Segment Image Using Watershed
SUMMARY
Segment Image Using Watershed performs watershed segmentation.
Watershed segmentation uses marker images to identify regions and applies the watershed algorithm to separate touching or overlapping objects. This method is particularly effective for separating objects that are close together or touching.
Use this Skill when you want to separate touching or overlapping objects using marker-based segmentation.
The Skill
from telekinesis import cornea
result = cornea.segment_image_using_watershed(
image=image,
markers=markers,
connectivity=1)Example
Input Image
Original image for watershed segmentation
Output Image
Separated objects using watershed algorithm
The Code
import pathlib
import cv2
import numpy as np
from skimage.filters import sobel
from telekinesis import cornea
from datatypes import datatypes, io
DATA_DIR = pathlib.Path("path/to/telekinesis-data")
def load_markers(*, filepath: str) -> np.ndarray:
"""
Returns int32 markers array.
"""
markers = np.load(filepath)
if markers.dtype != np.int32:
markers = markers.astype(np.int32)
return markers
# Load image and marker image
image = io.load_image(filepath=str(DATA_DIR / "images" / "water_coins.jpg"))

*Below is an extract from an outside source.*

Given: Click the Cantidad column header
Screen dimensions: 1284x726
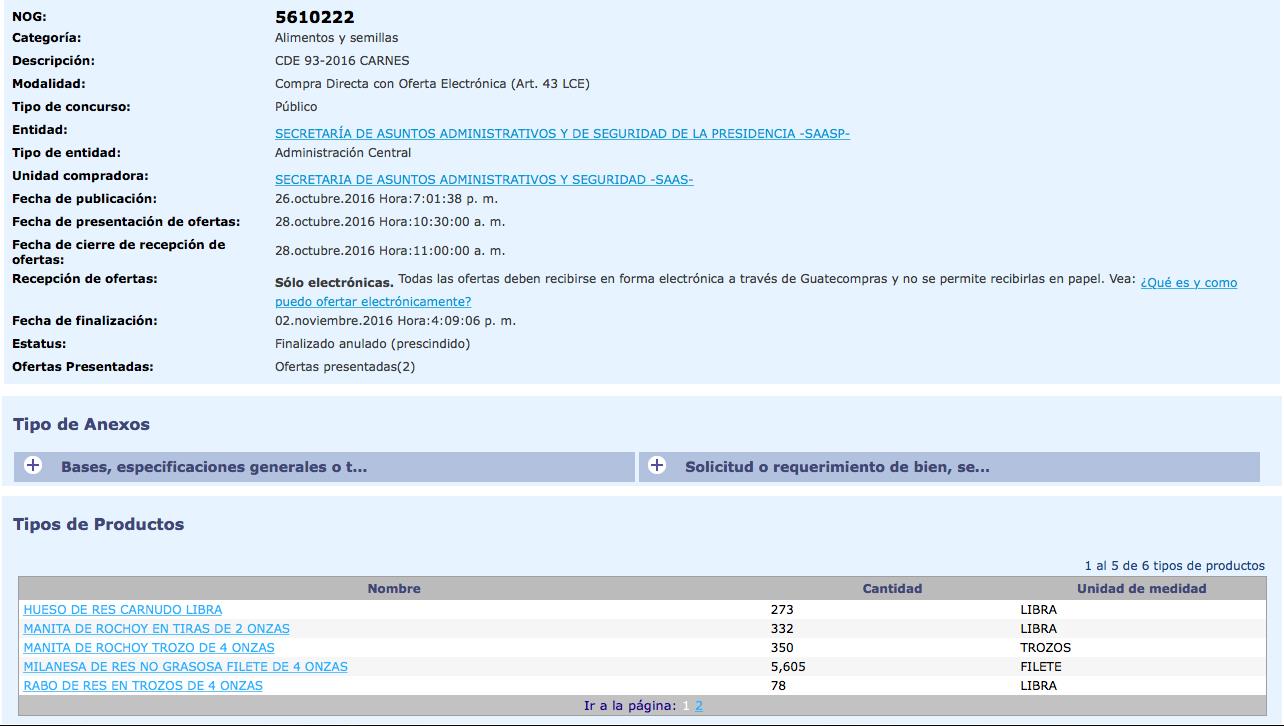Looking at the screenshot, I should tap(892, 589).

image_np = image.to_numpy()
markers_np = load_markers(filepath=str(DATA_DIR / "images" / "water_coins_markers.npy"))
markers = datatypes.Image(image=markers_np, color_model="L")
# Build elevation/gradient image
if image_np.ndim == 3:
gray = cv2.cvtColor(image_np, cv2.COLOR_RGB2GRAY)
else:
gray = image_np
gradient = sobel(gray)
gradient_normalized = (
(gradient - gradient.min()) / (gradient.max() - gradient.min() + 1e-12) * 255
).astype(np.uint8)
gradient_image = datatypes.Image(image=gradient_normalized, color_model="L")
# Perform watershed segmentation
result = cornea.segment_image_using_watershed(
image=gradient_image, # elevation image
markers=markers, # precomputed markers
connectivity=1,
)
# Access results
annotation = result["annotation"].to_dict()
mask = annotation["labeled_mask"]The Explanation of the Code
Watershed segmentation uses a marker image to identify seed regions and applies the watershed algorithm to separate objects. The algorithm treats the image as a topographic surface and floods from markers to separate regions.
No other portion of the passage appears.